▽
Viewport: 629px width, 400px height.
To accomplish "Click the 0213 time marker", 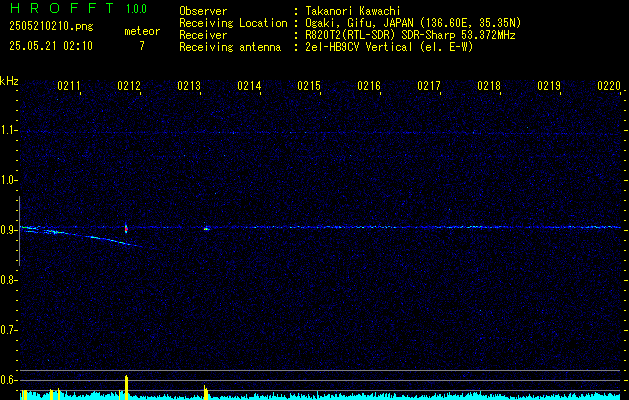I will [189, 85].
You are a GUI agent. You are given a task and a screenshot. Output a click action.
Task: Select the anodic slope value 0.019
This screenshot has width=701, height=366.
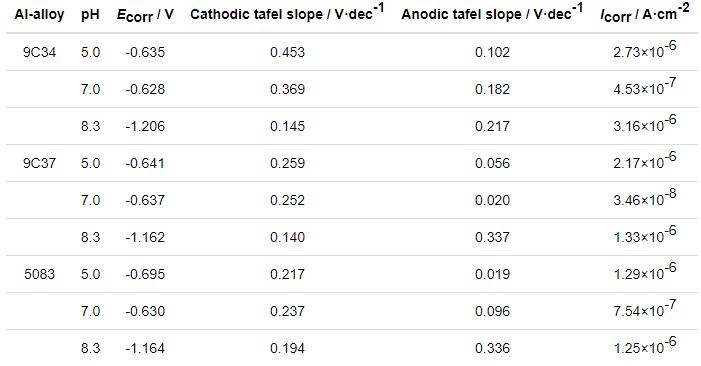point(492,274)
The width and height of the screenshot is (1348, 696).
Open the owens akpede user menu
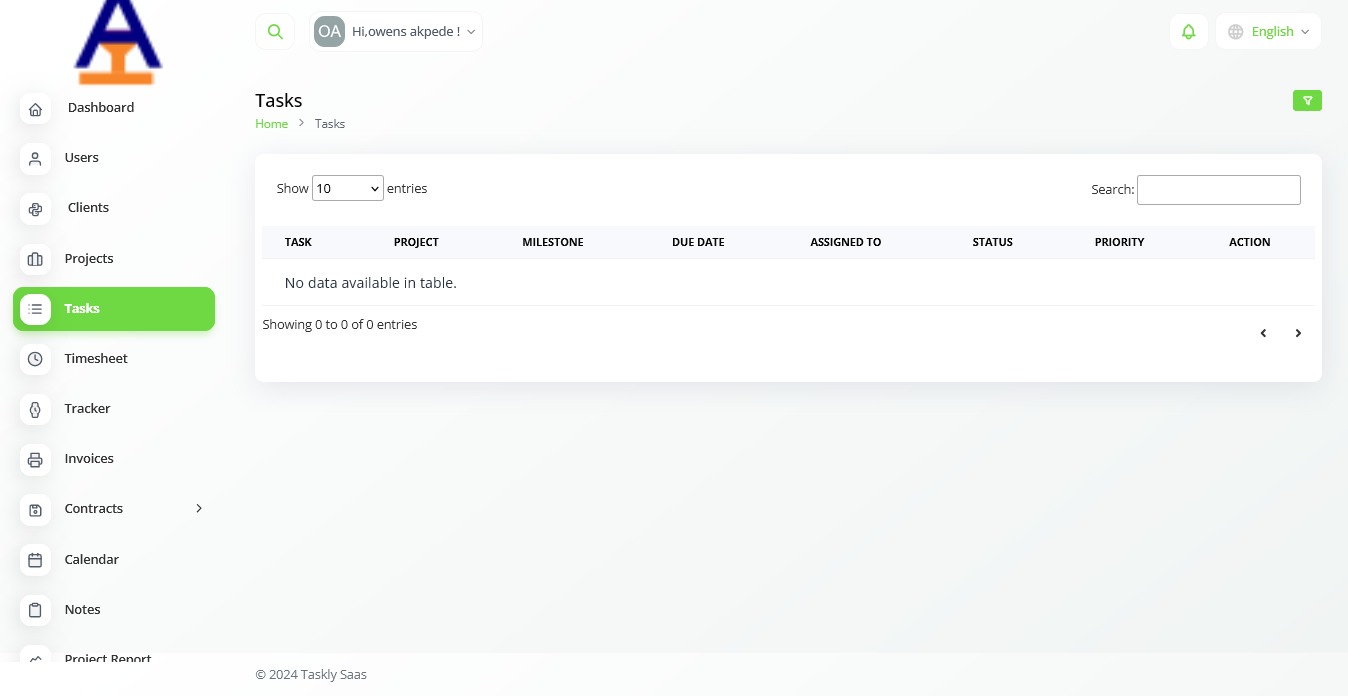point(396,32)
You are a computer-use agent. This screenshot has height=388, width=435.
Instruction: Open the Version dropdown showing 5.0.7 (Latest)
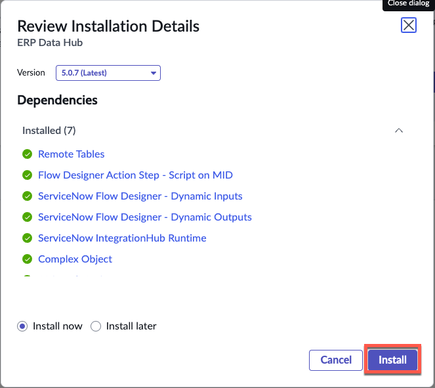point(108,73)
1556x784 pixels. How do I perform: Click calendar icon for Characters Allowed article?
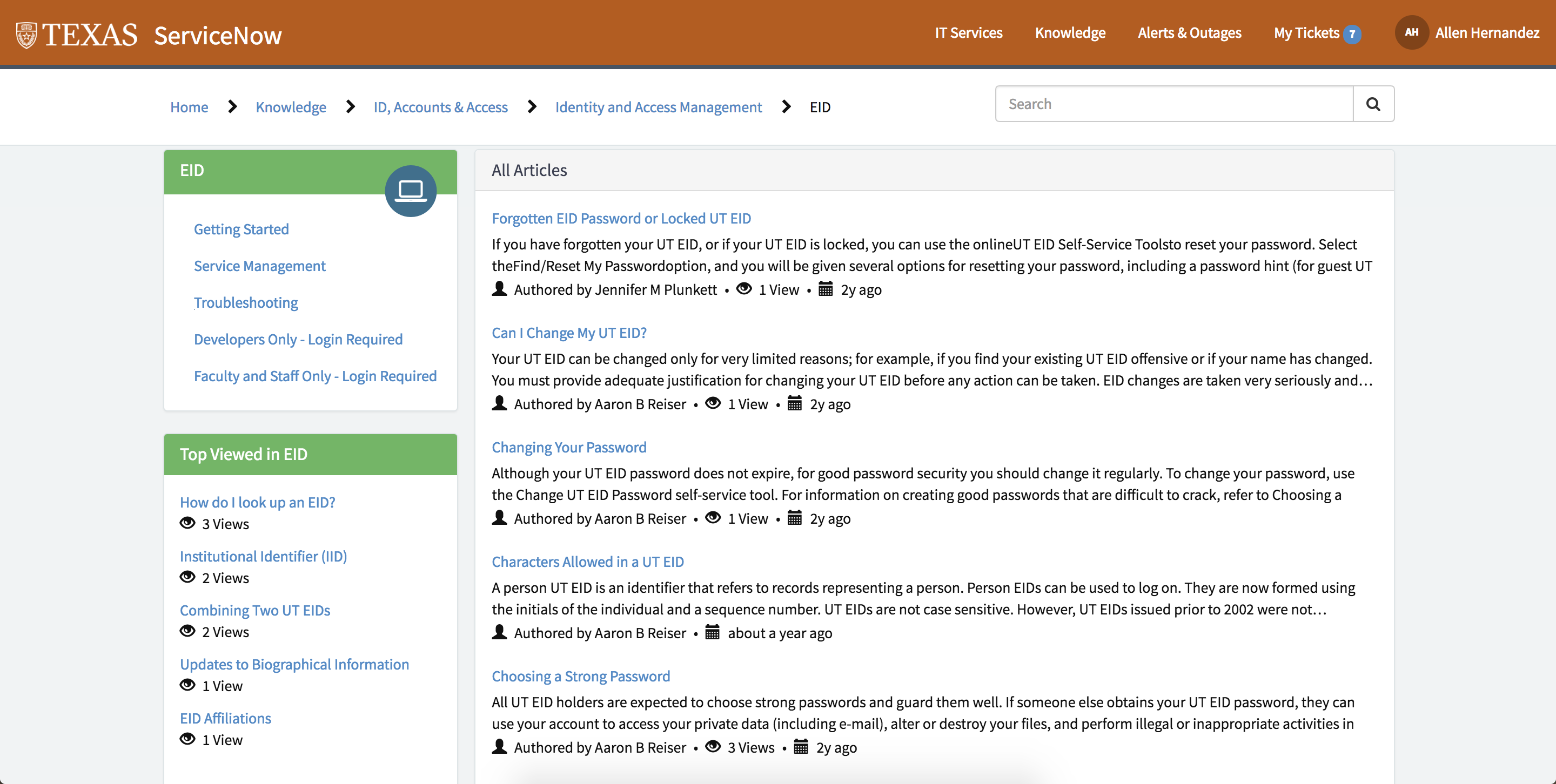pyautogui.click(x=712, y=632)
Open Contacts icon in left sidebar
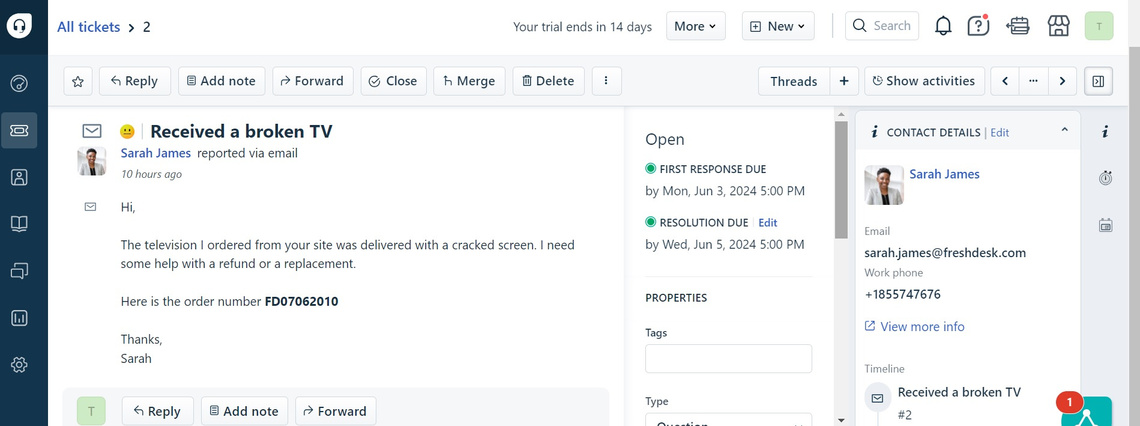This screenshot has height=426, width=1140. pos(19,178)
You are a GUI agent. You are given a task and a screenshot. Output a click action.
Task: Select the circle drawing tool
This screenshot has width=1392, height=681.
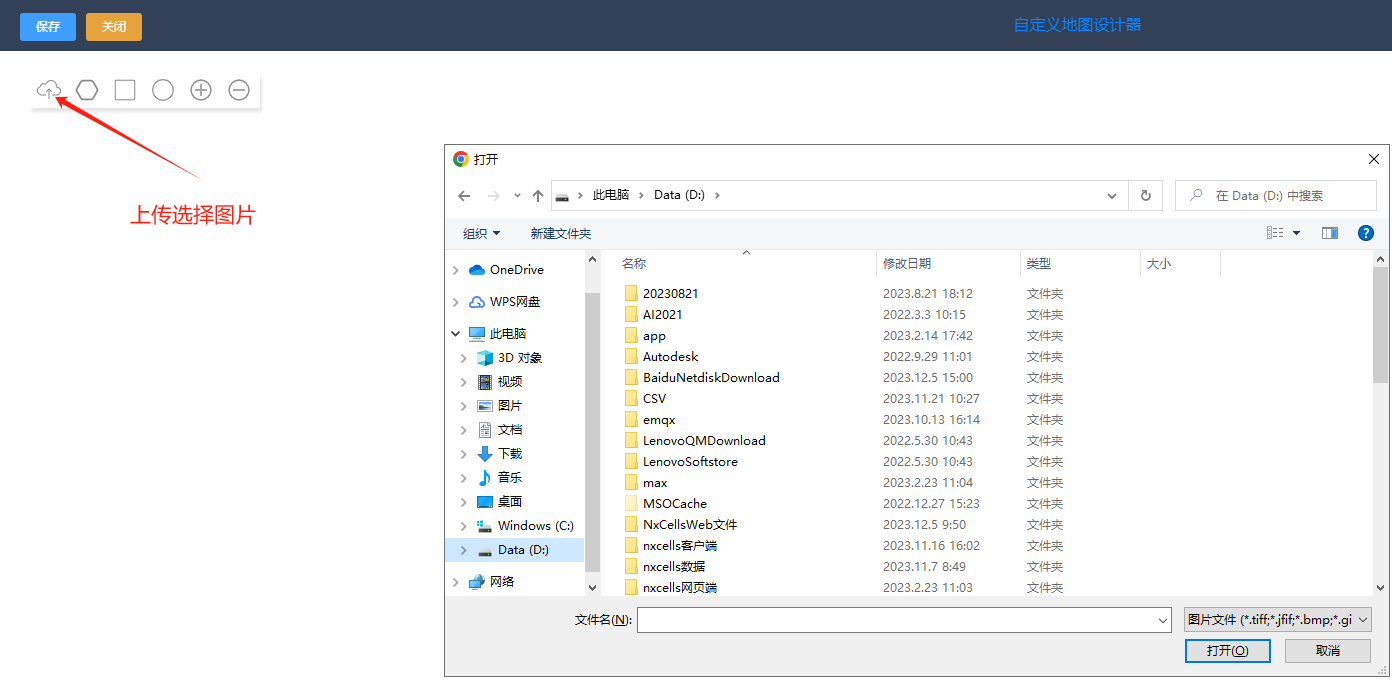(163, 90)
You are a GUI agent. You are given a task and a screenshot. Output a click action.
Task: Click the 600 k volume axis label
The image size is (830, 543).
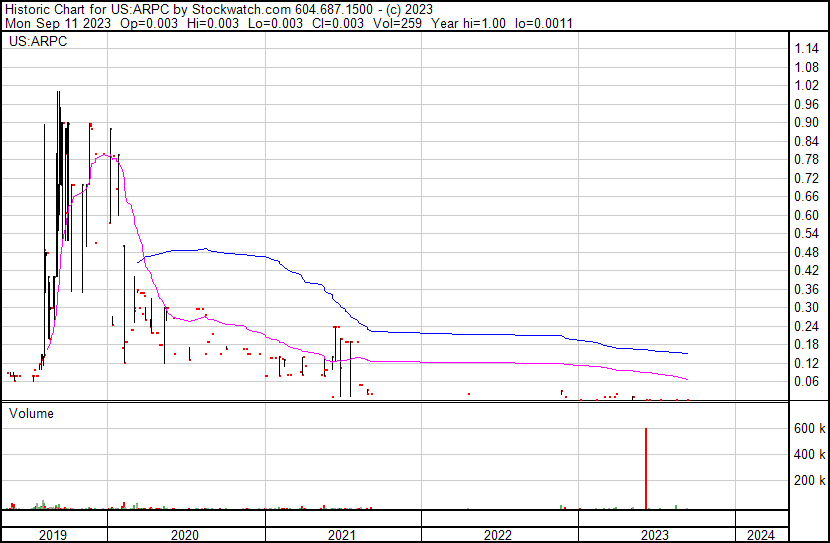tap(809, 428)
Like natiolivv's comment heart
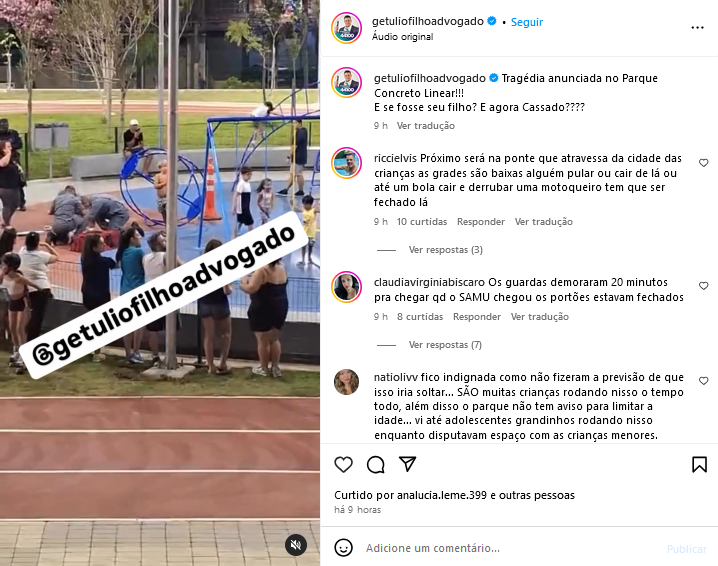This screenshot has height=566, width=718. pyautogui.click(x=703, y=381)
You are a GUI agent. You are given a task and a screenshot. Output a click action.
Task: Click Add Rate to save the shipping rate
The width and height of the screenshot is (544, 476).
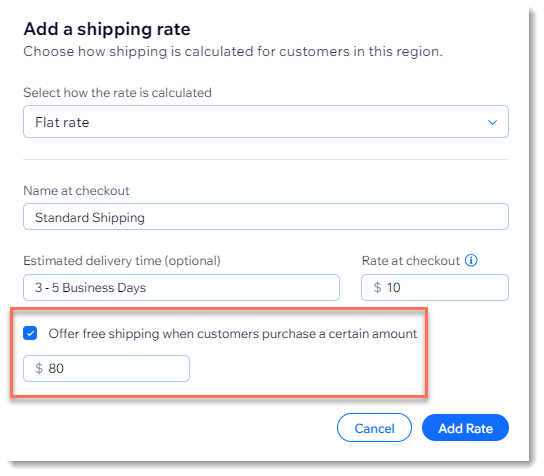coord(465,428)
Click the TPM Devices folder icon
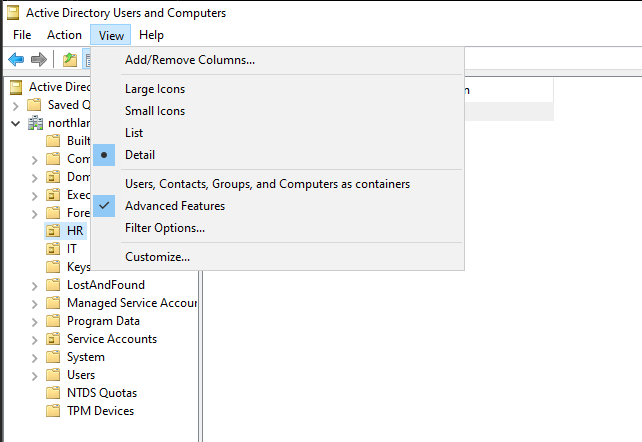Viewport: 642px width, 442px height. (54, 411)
△
What needs to be done
Pull out each line above that contains the word "icon", and copy those lines in their original order.

Finished answer
1556x784 pixels. How do I perform: Click calendar icon for Characters Allowed article?
Open Contacts icon in left sidebar
Click the TPM Devices folder icon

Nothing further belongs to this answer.